Though the parties had previously indicated in a July letter to the judge that they had “made progress toward reaching a settlement agreement,” no settlement was mentioned thereafter in court documents, and it is unclear whether any private deal was reached.
A proposed class action alleges multi-level marketing outfit Total Life Changes, LLC has falsely represented that its Raspberry Lemonade Instant Tea contains no tetrahydrocannabinol when the product does, in fact, contain THC, the primary psychoactive ingredient in cannabis.
According to the 20-page suit, consumers have been “misled” into buying the defendant’s Raspberry Lemonade Instant Tea, which reportedly retails for nearly $60 per package, and would not have done so had they known the company’s representations as to the amount of THC in the product were “false, deceptive and/or misleading.”
The lawsuit claims the plaintiff, an Alabama resident who lived in Minnesota until September 2020, “saw, read, and relied on” Total Life Changes’ representations in deciding to buy the instant tea and was subsequently terminated from her job after failing a drug test.
Per the suit, Total Life Changes develops, markets and sells vitamins, weight loss supplements, teas, essential oils and skin care products worldwide. The defendant’s representatives are referred to as “life changers” and sell products to consumers while earning a 50-percent commission on each product sold, the case says.

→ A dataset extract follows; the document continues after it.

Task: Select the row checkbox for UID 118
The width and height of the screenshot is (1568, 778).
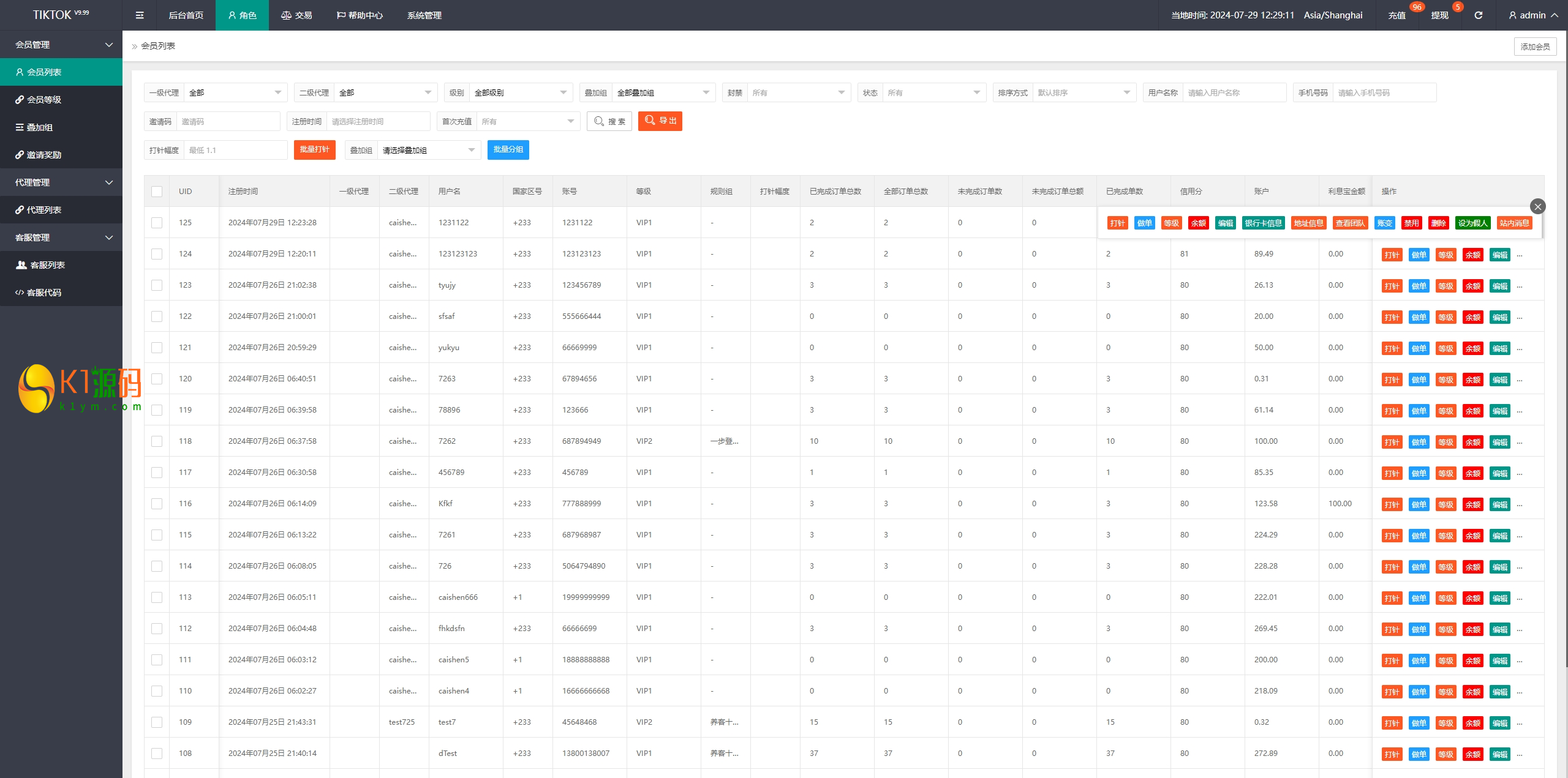Action: [157, 441]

The lawsuit relays that Total Life Changes received a Federal Trade Commission (FTC) warning letter around April 24, 2020 with regard to certain social media posts made by the company’s business representatives. The social media posts “unlawfully advertise that certain products treat or prevent Coronavirus Disease 2019 (COVID-19),” the complaint states. In May 2020, the defendant was sued by the California non-profit Environmental Research Center over allegations that Total Life Changes “exposed consumers to lead” in the state through certain products in violation of Proposition 65, according to the lawsuit.

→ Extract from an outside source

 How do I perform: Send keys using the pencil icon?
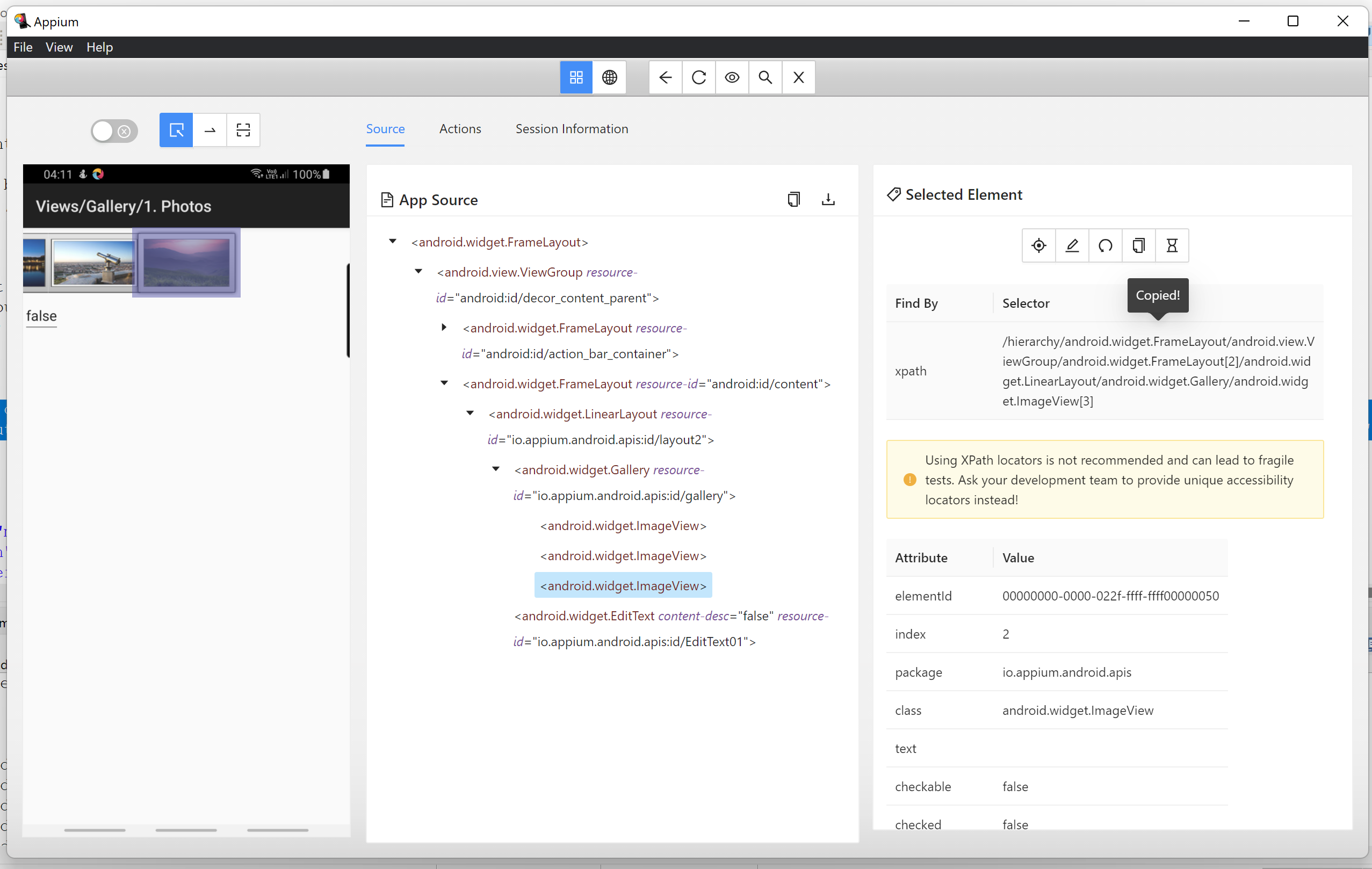click(x=1071, y=245)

Although the package of the defendant’s Raspberry Lemonade Instant Tea states it contains “0.0% THC,” this representation is false, the lawsuit alleges.

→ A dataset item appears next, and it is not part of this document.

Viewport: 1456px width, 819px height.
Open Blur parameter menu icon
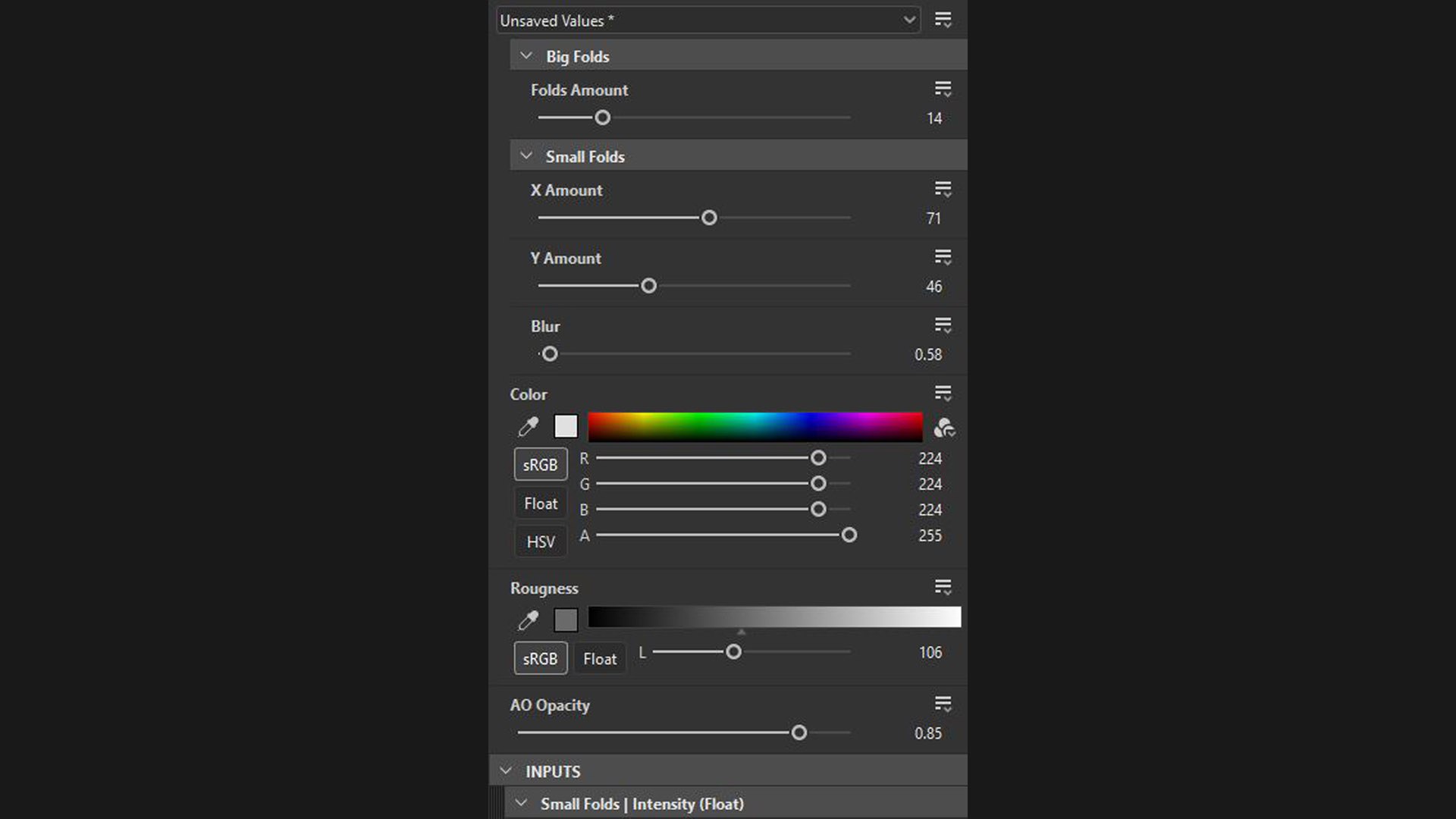(x=943, y=325)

Per the suit, the plaintiff reached out to a regional director for the defendant in June 2020 to ask about a product that would not cause her to fail a work-related drug test. The individual recommended that the plaintiff buy the Raspberry Lemonade Instant Tea because it contains no THC, the case claims.
After the plaintiff failed a work-related drug test in July, she reached back out to Total Life Changes and was told that while the company’s lemon-flavored tea contains THC, the raspberry lemon variety does not, the suit continues. The plaintiff was ultimately terminated from her job on July 20, the case states.
Using an at-home marijuana drug test kit, the plaintiff tested every product she received from Total Life Changes—the Raspberry Lemonade Instant Tea and two varieties of drops—and found that the tea did, in fact, come back positive for THC, the lawsuit claims.
The suit alleges violations of the Minnesota Consumer Fraud Act, Unlawful Trade Practices Act and False Statements in Advertising Act.
The lawsuit's December 3 filing was followed by a lawsuit brought on December 9 over similar allegations. In that case, the plaintiff alleged he purchased Total Life Changes' IASO Tea Instant with broad-spectrum hemp extract under the belief that the product contained 0.0 percent THC. According to the lawsuit, the plaintiff, a New Jersey resident and parolee, failed a urine sample drug test after consuming the tea.